Professor Blais’ last point has some merit. Where redevelopment is limited to eradicating blight, minorities and the poor stand the greatest chance of being displaced by eminent domain takings. But, as Justice Thomas pointed out in his dissent in Kelo this is no less true of eminent domain takings solely for the purpose of economic development, where “losses will fall disproportionately on poor communities” because “those communities are not likely to put their lands to the highest and best social use, but are also the least politically powerful.”

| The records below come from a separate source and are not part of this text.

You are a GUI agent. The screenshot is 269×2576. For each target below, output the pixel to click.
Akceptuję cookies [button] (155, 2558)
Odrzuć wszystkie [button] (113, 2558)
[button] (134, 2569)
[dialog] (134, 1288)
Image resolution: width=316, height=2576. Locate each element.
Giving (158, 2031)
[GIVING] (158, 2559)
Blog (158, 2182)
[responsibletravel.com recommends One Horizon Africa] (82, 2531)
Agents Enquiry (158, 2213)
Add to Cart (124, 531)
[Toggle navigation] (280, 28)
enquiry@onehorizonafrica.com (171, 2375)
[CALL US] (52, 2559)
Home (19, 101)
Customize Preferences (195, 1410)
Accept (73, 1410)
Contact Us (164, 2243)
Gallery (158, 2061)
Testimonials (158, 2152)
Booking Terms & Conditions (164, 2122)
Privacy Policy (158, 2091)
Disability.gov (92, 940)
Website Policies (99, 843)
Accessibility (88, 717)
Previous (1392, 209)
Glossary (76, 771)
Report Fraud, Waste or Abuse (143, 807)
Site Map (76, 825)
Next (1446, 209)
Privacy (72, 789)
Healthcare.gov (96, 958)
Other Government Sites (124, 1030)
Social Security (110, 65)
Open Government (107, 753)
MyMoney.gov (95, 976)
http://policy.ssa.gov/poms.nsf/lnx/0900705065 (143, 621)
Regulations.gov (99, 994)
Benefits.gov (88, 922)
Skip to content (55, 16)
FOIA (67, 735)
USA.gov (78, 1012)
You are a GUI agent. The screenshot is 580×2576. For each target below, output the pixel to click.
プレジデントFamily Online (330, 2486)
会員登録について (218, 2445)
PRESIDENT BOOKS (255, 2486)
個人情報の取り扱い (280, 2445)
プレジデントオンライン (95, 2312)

Professor Blais’ main complaint, however, is that blight regulations make “revitalization” projects less efficient and “less effective” because “planners will be precluded from choosing the best, most efficient area for urban revitalization projects.” Why should non-blighted, productive areas be off-limits to planners who seek only the most efficient way to promote the public good, understood as “the needs of the community?” Urban planners, this progressive intellectual assures us, should not have “to accept the hand that the free market has dealt them.” The free market thus stands as the great stumbling block to administrative state! Free markets, rooted in the idea of the sanctity of private property, depend on the free choices of individuals and provide the ultimate foundation for political freedom. Political and economic freedom would be greatly enhanced by a ban on all economic development takings and all takings that expropriate property for the benefit of private entities. This reform—which has been partially achieved in a few states—would deprive the administrative state of one of its most despotic weapons.
Twenty-five years ago a bold, and refreshingly honest (if somewhat naïve) writer wistfully remarked that “China is a planners’ paradise. There is no gap between plan making and plan implementation. . . . What the government plans, it simply does. The institutional framework for plan making is remarkably similar to what most planners say works best.” Could this be the terminus ad quem of the Kelo decision; or is it still only a fanciful dream indulged by the minions of the administrative state?